Ultraviolent Video Games Too Accessible for Kids
WebMD News Archive
But White worries that if the legislation passed, software makers "would clearly rate games differently. They would fiddle with the rating system, so more things would be rated E for everyone, because you can't prosecute them for things rated E."
Lieberman and Sens. Herb Kohl, (D-Wis.), and Sam Brownback, (R-Kan.), said they would ask the American Academy of Pediatrics to tell its members to distribute information about the games rating system in their offices.
Lieberman also chided the music and movie industries for failing to act aggressively against targeting violence to children. "Self-regulation is the optimal solution. But if they are not going to act, then we will," he warned.

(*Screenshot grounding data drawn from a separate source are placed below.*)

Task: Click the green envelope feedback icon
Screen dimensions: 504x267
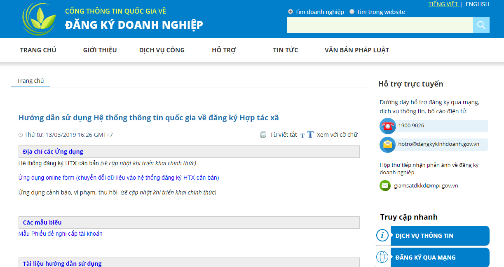Action: click(x=385, y=186)
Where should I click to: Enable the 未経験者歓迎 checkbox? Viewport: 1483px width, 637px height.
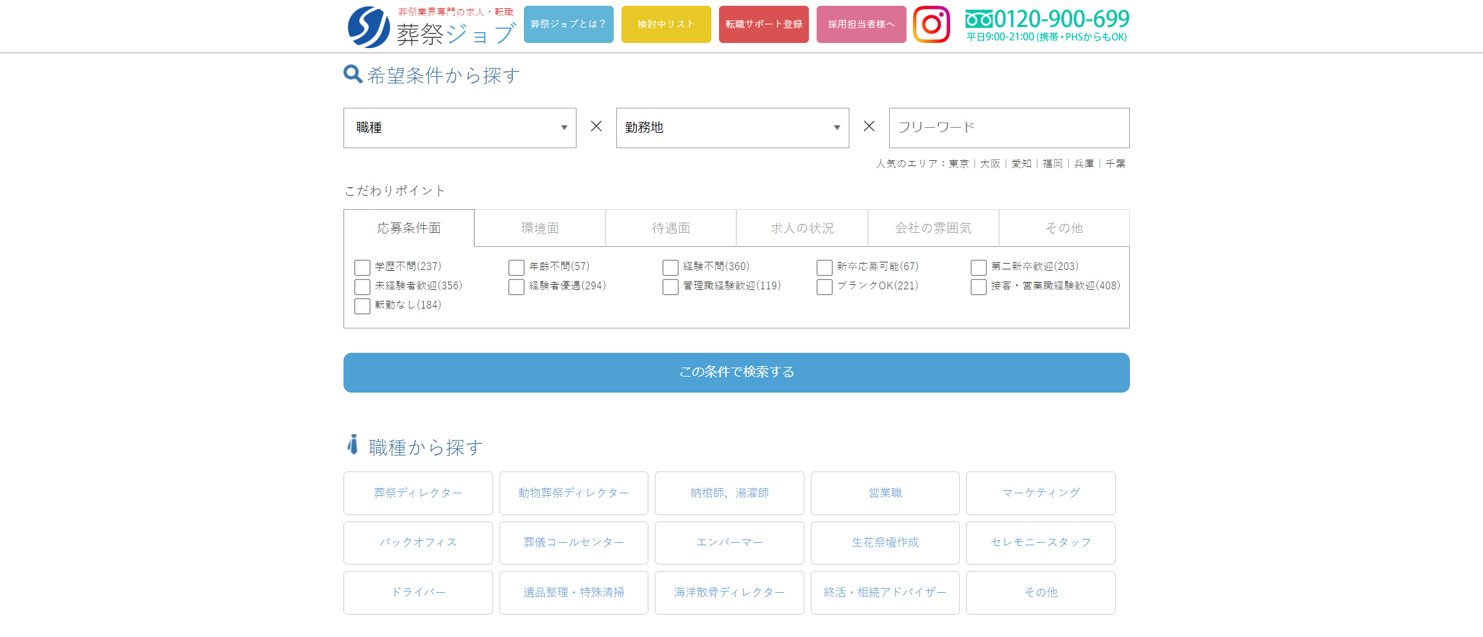tap(362, 287)
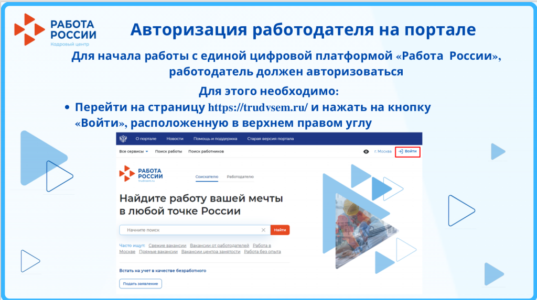Expand the Все сервисы dropdown
Screen dimensions: 537x300
tap(134, 151)
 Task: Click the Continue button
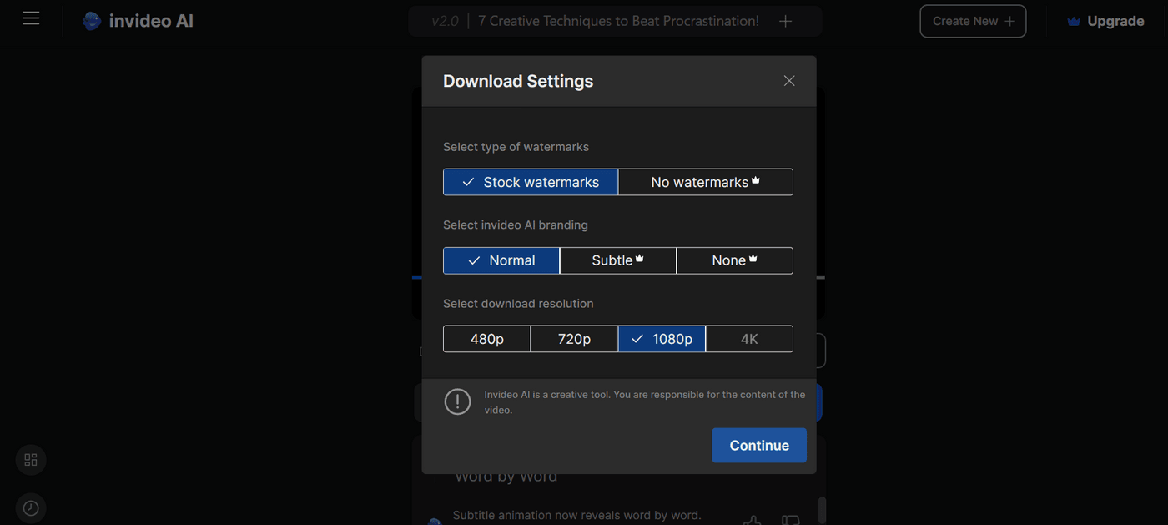[758, 445]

Don Shifrin, MD, a clinical professor of pediatrics at the University of Washington School of Medicine in Seattle, tells WebMD that parents should be sure to keep their kids' computers in a family-centered area. He says that clinical studies have shown that the link between exposure to media violence and violent behavior is almost as strong as that between smoking and lung cancer.
"No parent would see this violence going on in their back yard and be very happy about it. But for some reason, when it happens on the screen, we ignore it. We all talk about the 'dumbing down of America,' but there's been the numbing down of America, too. We're so numb to the fact that there's violence everywhere."